Solomon Silverfish

So friends! Remember this? The early DFW story about a man who pretends to be Jewish, called “Solomon Silverfish”? Well, I found a copy of the literary magazine it was published in (Sonora Review, issue 55, in which it is re-printed as a tribute) on Ebay and bought it for a cool $10 so I could read! And the verdict is…

… it wasn’t good!

I mean, the truth is, I kind of saw this coming. I am actually a fan of what James Wood called “hysterical realism”: I’m a maximalist and I enjoy things that are fast-paced, so Infinite Jest suited me just fine (as did, for what it’s worth, White Teeth).
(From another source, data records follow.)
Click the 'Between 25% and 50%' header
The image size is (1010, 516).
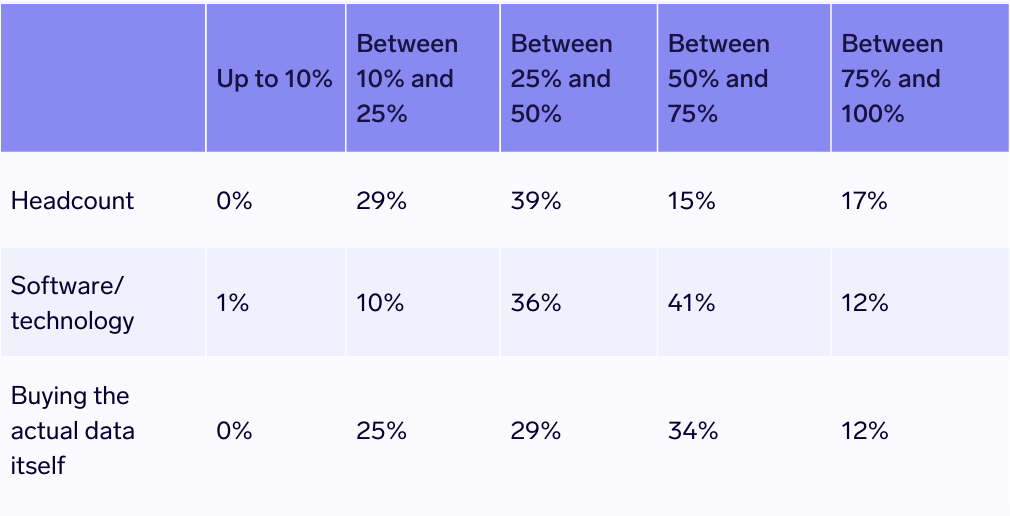(561, 79)
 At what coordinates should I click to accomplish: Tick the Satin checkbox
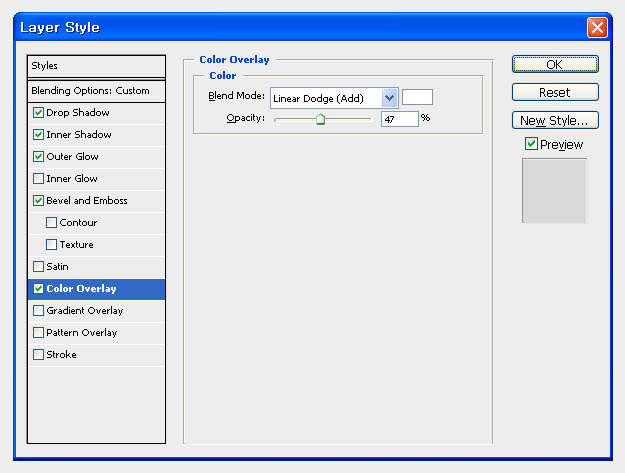[38, 267]
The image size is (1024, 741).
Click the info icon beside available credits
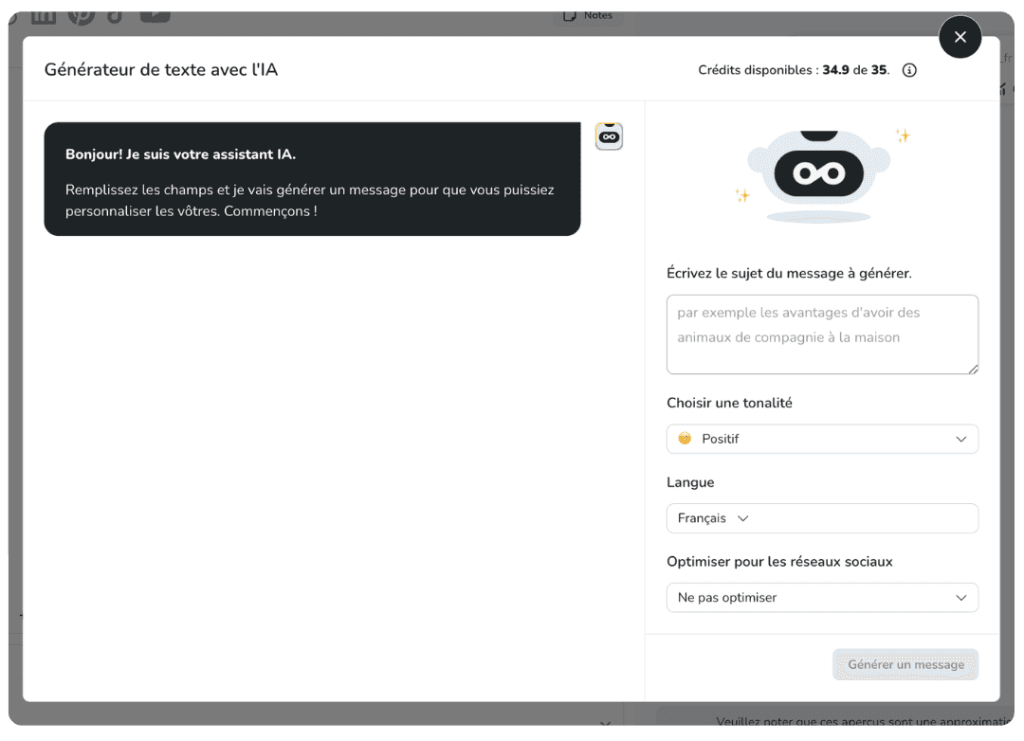909,71
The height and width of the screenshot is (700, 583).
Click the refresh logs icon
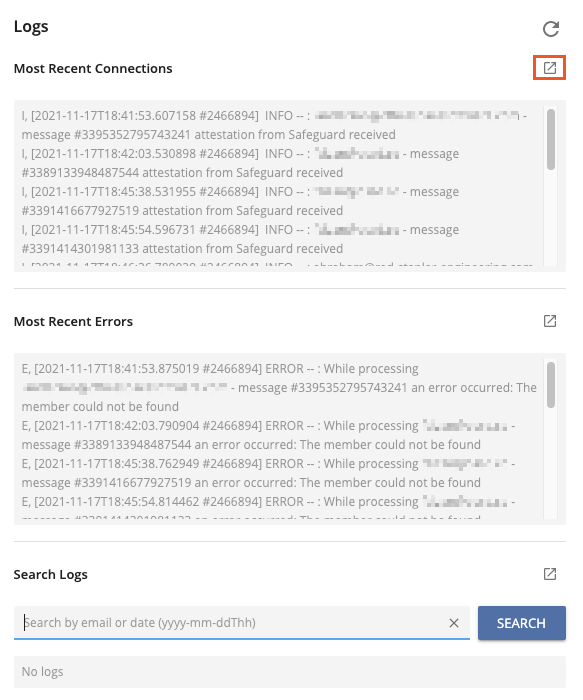point(550,29)
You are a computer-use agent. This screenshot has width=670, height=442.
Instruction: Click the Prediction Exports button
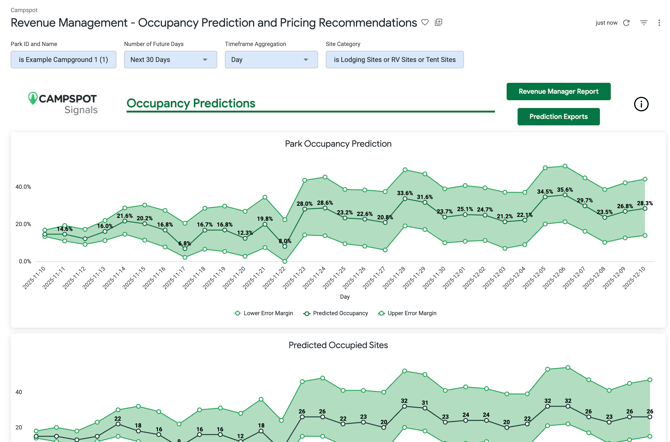[x=558, y=117]
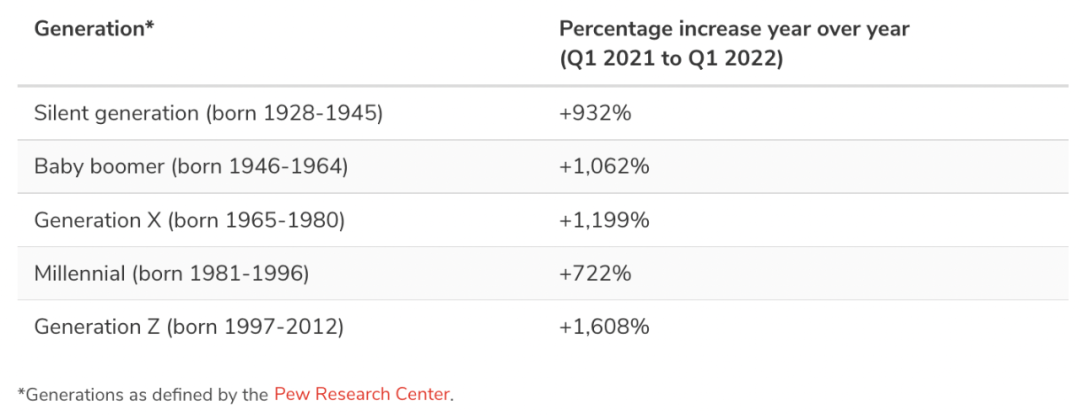
Task: Select the 'Silent generation' name text
Action: 116,113
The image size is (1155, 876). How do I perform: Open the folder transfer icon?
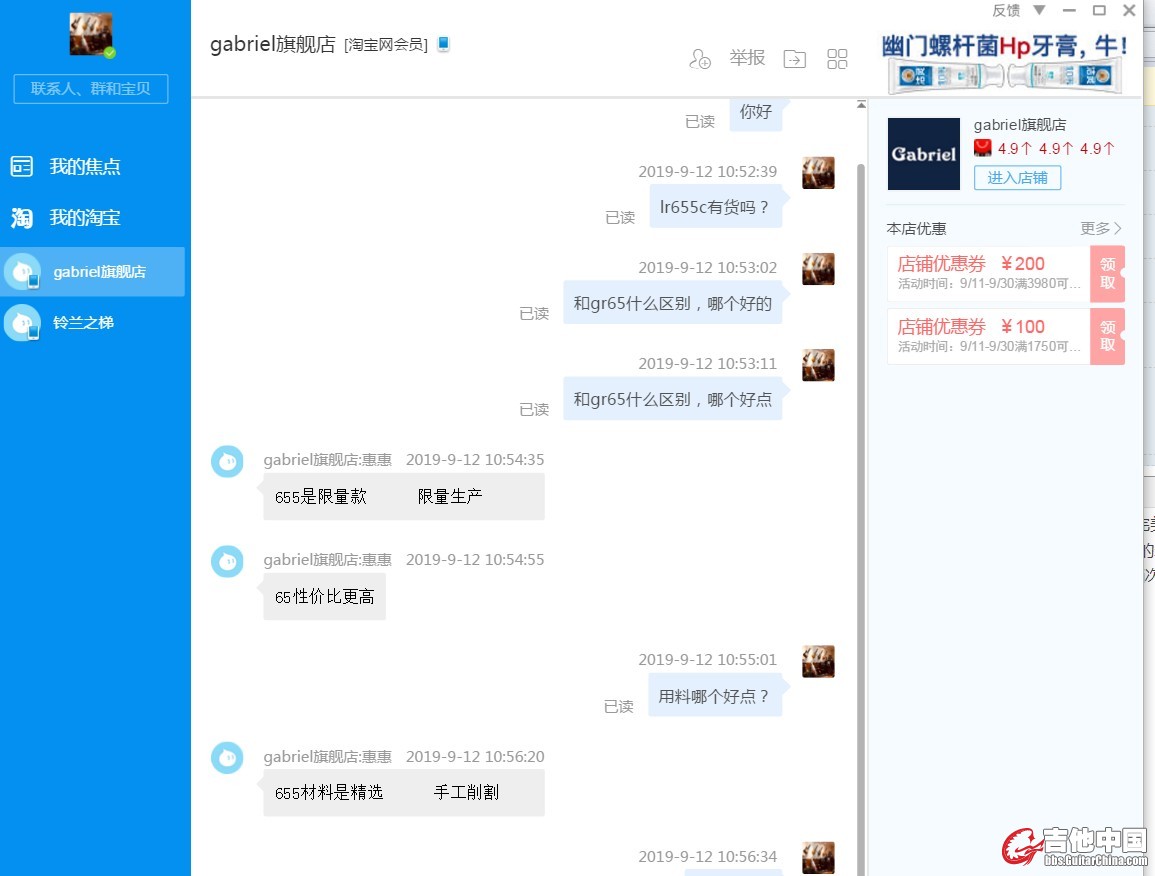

But I think that in order to pull off hysterical realism, every detail needs to be absolutely not one tenth of a centimeter out of place, or else the rapidity of the tone gets thrown off. And so perhaps I’m at a disadvantage reading this piece as a Jew, because it just became so clear, via the details, that David Foster Wallace knows nothing about Jews.

The basic plot is as follows: Solomon Silverfish, a lawyer of indeterminate specialty (sometimes he represents his brother-in-law, prone to drunk driving, and sometimes some unsavory pimp-types) has long been devoted to his wife, Sophie, who is in the end stages of dying from cancer. He’s called out by said brother-in-law in the middle of the night to fetch him from the drunk tank, but when Solomon goes, his friend is there with another acquaintance and Silverfish’s otherbrother-in-law. The trio tells Silverfish they know he isn’t really Jewish and he’s been lying about it all these years; Silverfish essentially says he never told them one way or another, so it doesn’t really count as lying. Meanwhile, Sophie’s parents visit her at her home and tell her what’s happening; Sophie stands by her husband, but in the midst of her defense, gets violently ill and is rushed to the hospital. The piece ends with a section in the first-person (most of the rest is, like Infinite Jest, sections in rotating close-third) voice of the pimp, who’s describing Solomon’s first attempt to buy weed for Sophie, to alleviate her nausea, and then a questionable vision of Silverfish committing adultery (I think it’s a hallucination but what do I know).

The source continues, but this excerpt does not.